On se suicide, dit-on, par amour, par peur, par vérole. Ce n’est pas vrai. Tout le monde aime ou croit aimer, tout le monde a peur, tout le monde est plus ou moins syphilitique.

Mais en fait pourquoi ne verrais-je pas dans le suicide un moyen de sélection ?

Se suicident ceux-là seuls qui n’ont point la quasi universelle lâcheté de lutter contre cette sensation d’âme déjà nommée, si intense qu’il nous faut bien jusqu’à nouvel ordre la prendre pour une sensation de vérité.

N’est vraisemblablement juste ni définitif aucun amour, aucune haine. Mais l’estime où, bien malgré moi et en dépit d’une despotique éducation morale et religieuse, je suis forcé de tenir quiconque n’a pas eu peur et n’a point borné son élan, l’élan mortel, chaque jour m’amène à envier davantage ceux dont l’angoisse fut si forte qu’ils ne purent continuer d’accepter les divertissements épisodiques.
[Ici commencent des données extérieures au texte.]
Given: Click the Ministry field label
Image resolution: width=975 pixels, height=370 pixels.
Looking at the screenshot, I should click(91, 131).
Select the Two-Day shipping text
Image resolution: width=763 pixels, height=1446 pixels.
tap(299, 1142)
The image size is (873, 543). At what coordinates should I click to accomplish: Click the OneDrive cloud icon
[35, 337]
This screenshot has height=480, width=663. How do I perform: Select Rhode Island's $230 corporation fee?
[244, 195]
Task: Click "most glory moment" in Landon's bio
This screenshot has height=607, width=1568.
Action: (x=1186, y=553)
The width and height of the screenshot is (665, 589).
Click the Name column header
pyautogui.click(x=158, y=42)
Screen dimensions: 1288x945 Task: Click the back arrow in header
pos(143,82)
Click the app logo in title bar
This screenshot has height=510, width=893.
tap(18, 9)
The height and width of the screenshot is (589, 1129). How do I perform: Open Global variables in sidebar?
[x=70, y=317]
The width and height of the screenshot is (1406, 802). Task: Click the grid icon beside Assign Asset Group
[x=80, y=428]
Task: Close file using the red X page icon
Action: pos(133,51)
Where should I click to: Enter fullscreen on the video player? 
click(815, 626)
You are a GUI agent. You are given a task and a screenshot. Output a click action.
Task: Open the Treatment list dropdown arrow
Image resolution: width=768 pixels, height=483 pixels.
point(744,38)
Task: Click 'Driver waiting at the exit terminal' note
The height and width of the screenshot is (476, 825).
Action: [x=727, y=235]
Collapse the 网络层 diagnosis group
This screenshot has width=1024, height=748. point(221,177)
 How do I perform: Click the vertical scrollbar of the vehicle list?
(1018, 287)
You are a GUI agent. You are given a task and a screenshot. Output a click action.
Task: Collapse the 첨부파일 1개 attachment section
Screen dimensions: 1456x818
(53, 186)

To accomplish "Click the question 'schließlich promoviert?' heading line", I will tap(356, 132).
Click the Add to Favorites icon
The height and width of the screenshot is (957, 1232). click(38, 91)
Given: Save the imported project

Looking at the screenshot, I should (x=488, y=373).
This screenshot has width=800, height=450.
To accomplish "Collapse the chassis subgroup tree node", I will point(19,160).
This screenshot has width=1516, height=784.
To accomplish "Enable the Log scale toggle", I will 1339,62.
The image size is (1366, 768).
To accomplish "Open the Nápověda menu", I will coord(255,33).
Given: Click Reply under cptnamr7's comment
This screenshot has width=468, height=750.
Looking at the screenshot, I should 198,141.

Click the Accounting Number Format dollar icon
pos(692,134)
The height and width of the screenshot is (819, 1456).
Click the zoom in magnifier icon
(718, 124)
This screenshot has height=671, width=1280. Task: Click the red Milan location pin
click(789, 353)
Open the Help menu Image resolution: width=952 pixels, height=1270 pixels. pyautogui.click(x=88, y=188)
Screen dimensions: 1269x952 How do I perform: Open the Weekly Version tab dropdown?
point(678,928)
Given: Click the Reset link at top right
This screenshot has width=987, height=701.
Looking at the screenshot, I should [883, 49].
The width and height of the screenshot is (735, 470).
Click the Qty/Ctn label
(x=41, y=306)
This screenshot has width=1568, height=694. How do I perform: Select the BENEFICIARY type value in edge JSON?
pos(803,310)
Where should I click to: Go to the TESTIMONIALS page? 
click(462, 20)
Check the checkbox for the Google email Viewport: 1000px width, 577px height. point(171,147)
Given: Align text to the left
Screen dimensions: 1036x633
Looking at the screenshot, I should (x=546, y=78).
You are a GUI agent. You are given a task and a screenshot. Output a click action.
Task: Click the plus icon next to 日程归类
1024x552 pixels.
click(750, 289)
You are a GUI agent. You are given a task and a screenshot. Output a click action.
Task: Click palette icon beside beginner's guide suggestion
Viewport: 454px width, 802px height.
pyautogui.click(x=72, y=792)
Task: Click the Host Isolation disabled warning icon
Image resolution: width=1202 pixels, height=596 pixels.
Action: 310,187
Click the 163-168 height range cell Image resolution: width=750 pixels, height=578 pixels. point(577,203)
Les réussites humaines sont monnaie de singe, graisse de chevaux de bois. Si le bonheur terrestre permet de prendre patience c’est, négativement, à la manière d’un soporifique. La vie que j’accepte est le plus terrible argument contre moi-même. La mort qui plusieurs fois m’a tenté dépassait en beauté cette peur de mourir, d’essence argotique et que je pourrais aussi bien appeler timide habitude.

J’ai voulu ouvrir la porte et n’ai pas osé. J’ai eu tort, je le sens, je le crois, je veux le sentir, le croire, car ne trouvant point de solution dans la vie, en dépit de mon acharnement à chercher, aurais-je la force de tenter encore quelques essais si je n’entrevoyais dans le geste définitif, ultime, la solution ?

Au reste, la hantise du suicide, sans doute, me demeurera la meilleure et la pire garantie contre le suicide.